Charlotte Schetelich fand bereits mit fünf Jahren ihren Weg zur Musik und hat seitdem nicht mehr damit aufgehört, zu musizieren. Ihre Inspiration findet sie in einem lebhaften Zusammenspiel aus Schönheit und Lust, aus Orten, Filmen und künstlerischen Ikonen: sei es die Komik Charlie Chaplins, die Spannung Hitchcocks, La Bohéme, Schwanensee oder Venedig und das Meer. In diesen Dingen findet und spürt sie diese besondere Seligkeit, mit der sie auch ihr Publikum berühren möchte.

Wo das Musiker*innen-Dasein aufhört und der Rest anfängt, ist für Charlotte eine wiederkehrende Frage. Wenn sie nicht gerade als Sängerin unterwegs ist, greift sie regelmäßig zur Kamera. Und wenn die Zeit es zulässt, verschlägt es sie in Kinos, Theater, Museen oder Bars – dort, wo Geschichten und Begegnungen warten.

Vita

Charlotte Schetelich ist mehrgleisig unterwegs. Sie arbeitet als Sängerin, Darstellerin, im Konzertdesign und im Bereich Regie.

Charlotte wuchs mit der Konzert- und der Opernbühne auf. Im Alter von 5 Jahren erhielt sie ihren ersten Klavierunterricht und kam in den Kinderchor der Komischen Oper Berlin. Sie wurde mehrfache Preisträgerin des Steinway-Klavierwettbewerbs für Kinder und Jugendliche und gewann 2014 den deutsch-polnischen Scharwenka-Klavierwettbewerb.
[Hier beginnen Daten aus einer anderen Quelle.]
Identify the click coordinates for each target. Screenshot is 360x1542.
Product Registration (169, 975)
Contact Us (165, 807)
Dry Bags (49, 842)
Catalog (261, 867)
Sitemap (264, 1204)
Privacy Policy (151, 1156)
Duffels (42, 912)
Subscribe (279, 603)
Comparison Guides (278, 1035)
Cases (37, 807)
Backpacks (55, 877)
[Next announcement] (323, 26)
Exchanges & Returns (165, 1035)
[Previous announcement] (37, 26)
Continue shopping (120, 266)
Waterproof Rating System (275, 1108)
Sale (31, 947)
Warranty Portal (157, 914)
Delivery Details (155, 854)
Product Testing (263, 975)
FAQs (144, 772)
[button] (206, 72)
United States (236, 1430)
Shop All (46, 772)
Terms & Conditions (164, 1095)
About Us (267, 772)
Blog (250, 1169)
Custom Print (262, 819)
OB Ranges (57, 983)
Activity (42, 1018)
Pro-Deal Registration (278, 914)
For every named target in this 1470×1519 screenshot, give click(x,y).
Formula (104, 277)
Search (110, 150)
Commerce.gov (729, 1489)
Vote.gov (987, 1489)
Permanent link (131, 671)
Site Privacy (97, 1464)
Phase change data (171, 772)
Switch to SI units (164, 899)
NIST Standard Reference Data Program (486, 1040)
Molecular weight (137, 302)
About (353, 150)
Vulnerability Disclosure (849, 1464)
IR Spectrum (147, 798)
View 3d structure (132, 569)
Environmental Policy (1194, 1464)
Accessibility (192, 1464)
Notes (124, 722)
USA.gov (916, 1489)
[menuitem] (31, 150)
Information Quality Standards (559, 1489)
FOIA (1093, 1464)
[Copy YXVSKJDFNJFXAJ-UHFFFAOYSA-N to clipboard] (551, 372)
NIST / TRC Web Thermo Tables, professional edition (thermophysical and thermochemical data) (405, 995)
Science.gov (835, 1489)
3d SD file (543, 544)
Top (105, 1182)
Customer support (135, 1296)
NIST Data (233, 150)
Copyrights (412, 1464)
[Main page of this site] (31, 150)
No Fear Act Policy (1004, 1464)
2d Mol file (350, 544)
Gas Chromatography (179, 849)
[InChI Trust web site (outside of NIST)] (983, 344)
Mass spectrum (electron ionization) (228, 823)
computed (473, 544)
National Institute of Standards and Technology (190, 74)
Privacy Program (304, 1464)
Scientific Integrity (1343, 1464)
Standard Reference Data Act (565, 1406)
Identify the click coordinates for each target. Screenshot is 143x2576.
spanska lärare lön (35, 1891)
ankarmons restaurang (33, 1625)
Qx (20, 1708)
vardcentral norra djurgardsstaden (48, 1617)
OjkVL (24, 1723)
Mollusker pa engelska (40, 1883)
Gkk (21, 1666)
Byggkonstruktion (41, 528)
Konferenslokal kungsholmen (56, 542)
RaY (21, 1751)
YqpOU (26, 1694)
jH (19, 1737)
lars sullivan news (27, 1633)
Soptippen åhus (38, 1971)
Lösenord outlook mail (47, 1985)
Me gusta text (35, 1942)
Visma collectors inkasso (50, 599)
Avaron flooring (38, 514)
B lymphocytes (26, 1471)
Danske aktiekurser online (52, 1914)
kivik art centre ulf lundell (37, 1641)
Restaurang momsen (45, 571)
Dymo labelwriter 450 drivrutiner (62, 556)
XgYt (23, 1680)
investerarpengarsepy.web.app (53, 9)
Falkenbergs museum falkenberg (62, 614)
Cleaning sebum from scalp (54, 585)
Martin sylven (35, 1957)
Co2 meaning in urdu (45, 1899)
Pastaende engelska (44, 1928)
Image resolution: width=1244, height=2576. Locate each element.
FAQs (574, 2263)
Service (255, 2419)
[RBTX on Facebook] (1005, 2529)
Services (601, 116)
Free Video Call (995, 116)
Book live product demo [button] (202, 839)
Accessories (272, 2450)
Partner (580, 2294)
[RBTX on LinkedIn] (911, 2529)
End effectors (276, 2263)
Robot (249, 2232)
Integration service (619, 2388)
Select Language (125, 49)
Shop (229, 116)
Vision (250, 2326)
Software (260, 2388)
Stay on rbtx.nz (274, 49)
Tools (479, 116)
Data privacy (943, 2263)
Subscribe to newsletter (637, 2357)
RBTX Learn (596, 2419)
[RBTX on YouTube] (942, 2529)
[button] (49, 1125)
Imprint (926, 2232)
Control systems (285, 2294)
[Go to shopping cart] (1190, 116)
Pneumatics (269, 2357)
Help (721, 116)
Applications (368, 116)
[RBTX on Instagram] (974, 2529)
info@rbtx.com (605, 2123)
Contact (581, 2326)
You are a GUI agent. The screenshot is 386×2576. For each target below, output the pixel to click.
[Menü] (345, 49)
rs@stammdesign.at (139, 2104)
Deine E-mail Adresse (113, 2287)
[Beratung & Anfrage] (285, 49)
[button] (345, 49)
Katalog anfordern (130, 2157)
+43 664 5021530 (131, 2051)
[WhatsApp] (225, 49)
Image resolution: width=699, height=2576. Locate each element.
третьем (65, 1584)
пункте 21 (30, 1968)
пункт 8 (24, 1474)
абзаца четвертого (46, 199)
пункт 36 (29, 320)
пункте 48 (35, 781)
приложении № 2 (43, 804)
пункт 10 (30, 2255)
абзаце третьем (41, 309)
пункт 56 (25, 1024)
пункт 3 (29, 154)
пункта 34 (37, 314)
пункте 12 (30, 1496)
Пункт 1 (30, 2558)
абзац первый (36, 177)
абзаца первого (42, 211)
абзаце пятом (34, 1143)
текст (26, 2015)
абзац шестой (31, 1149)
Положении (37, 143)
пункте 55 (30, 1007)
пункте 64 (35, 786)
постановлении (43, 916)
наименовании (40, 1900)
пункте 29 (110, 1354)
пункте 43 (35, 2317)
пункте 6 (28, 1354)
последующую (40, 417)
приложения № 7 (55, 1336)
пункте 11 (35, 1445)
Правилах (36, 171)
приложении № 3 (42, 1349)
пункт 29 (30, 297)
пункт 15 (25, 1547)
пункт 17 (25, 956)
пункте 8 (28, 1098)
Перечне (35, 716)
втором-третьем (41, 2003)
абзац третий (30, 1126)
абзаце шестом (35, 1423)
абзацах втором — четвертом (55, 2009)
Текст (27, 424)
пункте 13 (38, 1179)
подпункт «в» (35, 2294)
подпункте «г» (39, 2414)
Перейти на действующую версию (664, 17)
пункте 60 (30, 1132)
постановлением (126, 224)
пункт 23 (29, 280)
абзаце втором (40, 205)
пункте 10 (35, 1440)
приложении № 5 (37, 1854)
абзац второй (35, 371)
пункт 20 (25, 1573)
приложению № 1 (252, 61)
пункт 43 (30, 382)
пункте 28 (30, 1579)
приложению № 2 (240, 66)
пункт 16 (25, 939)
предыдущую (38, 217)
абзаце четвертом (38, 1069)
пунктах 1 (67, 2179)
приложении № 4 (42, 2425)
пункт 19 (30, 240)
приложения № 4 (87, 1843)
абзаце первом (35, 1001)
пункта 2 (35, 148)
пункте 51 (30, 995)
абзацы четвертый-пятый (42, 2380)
Mit 16 Jahren wurde sie im Fach Gesang Jungstudentin am Julius-Stern-Institut Berlin. Von 2015 bis 2023 studierte sie an der Universität der Künste Berlin im Bachelor und Master Operngesang. Während ihres Studiums war sie zeitweise Stipendiatin der Paul-Hindemith-Gesellschaft und seit 2021 ist sie Stipendiatin der Stiftung Prima La Musica. Sie war in klassischen Opernproduktionen zu sehen, wie 2022 im UNI.T Berlin als Susanna in W. A. Mozarts „Le nozze di Figaro“ (Regie: Isabel Hindersin). 2023 machte sie aber auch einen ersten Schritt in Richtung spartenübergreifendes Musiktheater und war im Festspielhaus Klein Leppin in Mischa Spolianskys Revue „Wie werde ich reich und glücklich?“ als Marie zu erleben (Regie: Mira Ebert). Auch als Konzertsängerin ist sie zu hören, wie zuletzt im Oktober 2025 bei der Verleihung des Albert-Schweitzer-Preises in der Gedächtniskirche Berlin.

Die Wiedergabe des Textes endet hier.